Evidence from LEED’s evolution hints that tenants with clout can be expected to start demanding WiredScore should it become entrenched in the market. Opting for Platinum or Gold space might also be risk management to balance long-term leases against rapid technological advances.

“It’s more future-positioning than it is really about the here and now. The certification is an external verification that the building is resilient and has the capacity to accommodate clients’ needs five, 10 and 15 years from now,” Rowlandson maintains. “I really see this as a key readiness strategy for the Internet of Things and the backbone that we will need for what’s coming.”

Linking into the smart city

Telecom specialists advise some refinements will be needed as a template derived for U.S. service models is applied in Canada. However, Jennifer Sicilia, vice president and general manager with RYCOM Corporation, a smart master integrator, commends the program for supporting transparency and developing a consistent approach for evaluating, reporting and comparing connectivity.

“It’s great to see there is a certification in the market that is addressing telecommunications,” she affirms. “It’s a really good first step in having an understanding of what is going on in buildings.”

And what’s going on in buildings increasingly links to the broader economy.
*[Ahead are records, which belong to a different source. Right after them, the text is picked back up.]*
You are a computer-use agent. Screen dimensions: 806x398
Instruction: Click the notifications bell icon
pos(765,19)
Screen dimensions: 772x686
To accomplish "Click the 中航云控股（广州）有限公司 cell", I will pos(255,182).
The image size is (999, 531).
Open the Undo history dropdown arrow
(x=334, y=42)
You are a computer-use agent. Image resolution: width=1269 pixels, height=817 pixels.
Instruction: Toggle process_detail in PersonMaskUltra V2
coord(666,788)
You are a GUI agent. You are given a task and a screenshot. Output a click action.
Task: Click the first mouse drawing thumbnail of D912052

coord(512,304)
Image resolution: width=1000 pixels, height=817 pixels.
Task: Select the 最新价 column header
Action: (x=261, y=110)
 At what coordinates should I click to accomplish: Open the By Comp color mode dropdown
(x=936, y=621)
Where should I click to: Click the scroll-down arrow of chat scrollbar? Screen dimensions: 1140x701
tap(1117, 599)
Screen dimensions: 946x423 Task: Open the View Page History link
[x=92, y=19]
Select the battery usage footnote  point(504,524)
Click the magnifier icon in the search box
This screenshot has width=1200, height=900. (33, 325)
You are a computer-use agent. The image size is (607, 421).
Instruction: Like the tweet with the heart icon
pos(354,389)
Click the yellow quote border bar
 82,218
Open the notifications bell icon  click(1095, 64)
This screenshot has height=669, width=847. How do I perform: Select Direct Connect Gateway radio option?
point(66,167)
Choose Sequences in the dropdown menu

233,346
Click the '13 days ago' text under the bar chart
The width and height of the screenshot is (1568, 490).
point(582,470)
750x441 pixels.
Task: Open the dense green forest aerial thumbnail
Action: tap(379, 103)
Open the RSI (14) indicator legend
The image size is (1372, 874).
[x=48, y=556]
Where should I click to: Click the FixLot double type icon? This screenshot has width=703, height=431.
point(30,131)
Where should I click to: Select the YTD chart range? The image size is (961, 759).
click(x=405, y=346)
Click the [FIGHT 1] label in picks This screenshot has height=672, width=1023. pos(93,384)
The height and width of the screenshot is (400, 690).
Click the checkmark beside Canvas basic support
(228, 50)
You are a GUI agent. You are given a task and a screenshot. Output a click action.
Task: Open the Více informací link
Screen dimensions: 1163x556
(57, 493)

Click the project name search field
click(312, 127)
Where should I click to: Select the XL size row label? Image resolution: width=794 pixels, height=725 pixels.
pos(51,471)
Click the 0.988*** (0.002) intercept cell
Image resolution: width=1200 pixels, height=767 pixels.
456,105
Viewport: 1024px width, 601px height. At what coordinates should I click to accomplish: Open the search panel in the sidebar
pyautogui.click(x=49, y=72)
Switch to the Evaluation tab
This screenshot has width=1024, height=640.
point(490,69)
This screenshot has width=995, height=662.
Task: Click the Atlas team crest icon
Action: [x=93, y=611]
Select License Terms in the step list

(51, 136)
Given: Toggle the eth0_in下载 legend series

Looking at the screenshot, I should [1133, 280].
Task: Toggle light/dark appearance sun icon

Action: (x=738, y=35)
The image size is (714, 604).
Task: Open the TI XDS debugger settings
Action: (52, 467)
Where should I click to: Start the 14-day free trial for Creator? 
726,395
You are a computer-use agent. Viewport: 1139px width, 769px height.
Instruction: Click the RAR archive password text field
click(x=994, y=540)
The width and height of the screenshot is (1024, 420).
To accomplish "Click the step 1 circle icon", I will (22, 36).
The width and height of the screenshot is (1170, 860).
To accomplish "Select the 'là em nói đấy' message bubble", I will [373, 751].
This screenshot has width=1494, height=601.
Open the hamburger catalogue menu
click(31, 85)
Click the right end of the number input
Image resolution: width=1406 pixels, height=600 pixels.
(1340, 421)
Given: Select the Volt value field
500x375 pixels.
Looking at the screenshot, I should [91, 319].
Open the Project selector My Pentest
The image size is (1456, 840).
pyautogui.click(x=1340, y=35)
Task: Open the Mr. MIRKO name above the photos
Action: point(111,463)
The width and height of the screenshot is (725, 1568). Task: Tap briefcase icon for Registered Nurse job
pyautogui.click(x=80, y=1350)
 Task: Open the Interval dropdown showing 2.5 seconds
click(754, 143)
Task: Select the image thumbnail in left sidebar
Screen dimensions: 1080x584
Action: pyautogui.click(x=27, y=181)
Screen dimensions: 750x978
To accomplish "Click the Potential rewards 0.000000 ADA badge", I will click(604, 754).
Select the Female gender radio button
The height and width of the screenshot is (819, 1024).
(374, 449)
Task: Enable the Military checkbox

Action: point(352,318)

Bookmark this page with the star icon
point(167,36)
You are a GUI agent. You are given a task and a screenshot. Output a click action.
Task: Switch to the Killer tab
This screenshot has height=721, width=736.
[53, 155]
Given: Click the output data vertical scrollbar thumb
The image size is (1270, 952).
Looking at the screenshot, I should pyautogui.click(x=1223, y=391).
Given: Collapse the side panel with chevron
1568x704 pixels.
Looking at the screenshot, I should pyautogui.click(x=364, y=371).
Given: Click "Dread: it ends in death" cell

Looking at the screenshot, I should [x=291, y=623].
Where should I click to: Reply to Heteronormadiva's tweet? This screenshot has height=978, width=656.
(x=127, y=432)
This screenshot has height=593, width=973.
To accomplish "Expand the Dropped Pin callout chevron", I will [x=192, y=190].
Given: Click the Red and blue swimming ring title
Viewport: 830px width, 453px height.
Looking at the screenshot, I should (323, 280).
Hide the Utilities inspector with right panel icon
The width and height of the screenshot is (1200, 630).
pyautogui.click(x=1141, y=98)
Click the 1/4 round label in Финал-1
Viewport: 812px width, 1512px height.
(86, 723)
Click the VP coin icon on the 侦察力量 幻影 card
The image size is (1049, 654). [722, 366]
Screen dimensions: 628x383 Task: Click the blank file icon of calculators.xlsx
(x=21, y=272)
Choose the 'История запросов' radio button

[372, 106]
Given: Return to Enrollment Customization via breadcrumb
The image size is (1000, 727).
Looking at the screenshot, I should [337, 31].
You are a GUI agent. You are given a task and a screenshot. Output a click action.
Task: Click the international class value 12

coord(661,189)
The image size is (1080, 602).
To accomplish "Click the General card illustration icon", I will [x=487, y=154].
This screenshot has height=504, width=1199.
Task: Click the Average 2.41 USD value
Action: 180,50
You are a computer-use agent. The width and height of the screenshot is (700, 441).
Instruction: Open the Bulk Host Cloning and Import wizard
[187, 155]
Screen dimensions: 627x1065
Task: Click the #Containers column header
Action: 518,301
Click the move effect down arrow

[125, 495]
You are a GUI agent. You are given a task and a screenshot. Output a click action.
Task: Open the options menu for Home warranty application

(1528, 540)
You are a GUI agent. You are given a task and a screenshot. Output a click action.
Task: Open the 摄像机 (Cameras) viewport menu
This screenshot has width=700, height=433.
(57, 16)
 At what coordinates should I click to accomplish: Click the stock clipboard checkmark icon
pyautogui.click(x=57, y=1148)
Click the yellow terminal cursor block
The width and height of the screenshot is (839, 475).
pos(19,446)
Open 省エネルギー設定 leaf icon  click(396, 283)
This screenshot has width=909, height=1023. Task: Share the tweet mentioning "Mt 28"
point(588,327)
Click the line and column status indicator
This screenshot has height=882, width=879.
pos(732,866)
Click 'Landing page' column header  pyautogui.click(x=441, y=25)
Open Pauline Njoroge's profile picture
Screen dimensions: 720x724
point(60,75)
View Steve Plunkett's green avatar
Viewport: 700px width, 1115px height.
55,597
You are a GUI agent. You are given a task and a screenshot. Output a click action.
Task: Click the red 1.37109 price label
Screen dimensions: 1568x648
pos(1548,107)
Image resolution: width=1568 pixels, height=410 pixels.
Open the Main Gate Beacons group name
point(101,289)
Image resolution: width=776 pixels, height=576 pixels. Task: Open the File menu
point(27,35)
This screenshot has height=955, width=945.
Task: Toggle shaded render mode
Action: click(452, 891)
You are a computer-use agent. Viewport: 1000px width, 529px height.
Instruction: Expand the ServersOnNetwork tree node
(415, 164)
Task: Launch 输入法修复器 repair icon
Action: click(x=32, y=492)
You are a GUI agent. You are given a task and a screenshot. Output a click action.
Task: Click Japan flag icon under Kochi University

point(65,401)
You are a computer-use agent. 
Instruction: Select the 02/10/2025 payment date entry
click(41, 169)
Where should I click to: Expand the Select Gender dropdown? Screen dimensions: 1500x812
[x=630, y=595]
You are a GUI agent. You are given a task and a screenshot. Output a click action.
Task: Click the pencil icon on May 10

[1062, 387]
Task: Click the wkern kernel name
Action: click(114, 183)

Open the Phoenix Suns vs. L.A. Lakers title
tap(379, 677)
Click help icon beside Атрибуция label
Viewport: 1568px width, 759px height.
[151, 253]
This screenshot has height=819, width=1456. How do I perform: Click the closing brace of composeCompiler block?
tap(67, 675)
For example, JLL’s recently released comparative analysis of major global markets, Decoding City Performance 2017, labels Toronto as a “contender” or one of 10 cities jostling for position with the top echelon “big seven” of London, New York, Paris, Singapore, Tokyo, Hong Kong and Seoul — and projects the ascendancy of those that foster innovation, provide reliable infrastructure that includes “network coverage” and are smart with digital connectivity at “both city and asset levels”.

“Real estate must adapt to this new reality where technology firms with more flexible workforces, substantial digital requirements and asset-light strategies are becoming the principal driver of absorption,” the report states.

WiredScore strategists likewise see a lucrative market. “It is apparent that Toronto is a major hub for technology in North America,” Kanfer observes.

“The more buildings we have that are certified and future-ready, the more we have the pieces in place for a smart city,” Rowlandson concurs.

Barbara Carss is editor-in-chief of Canadian Property Management.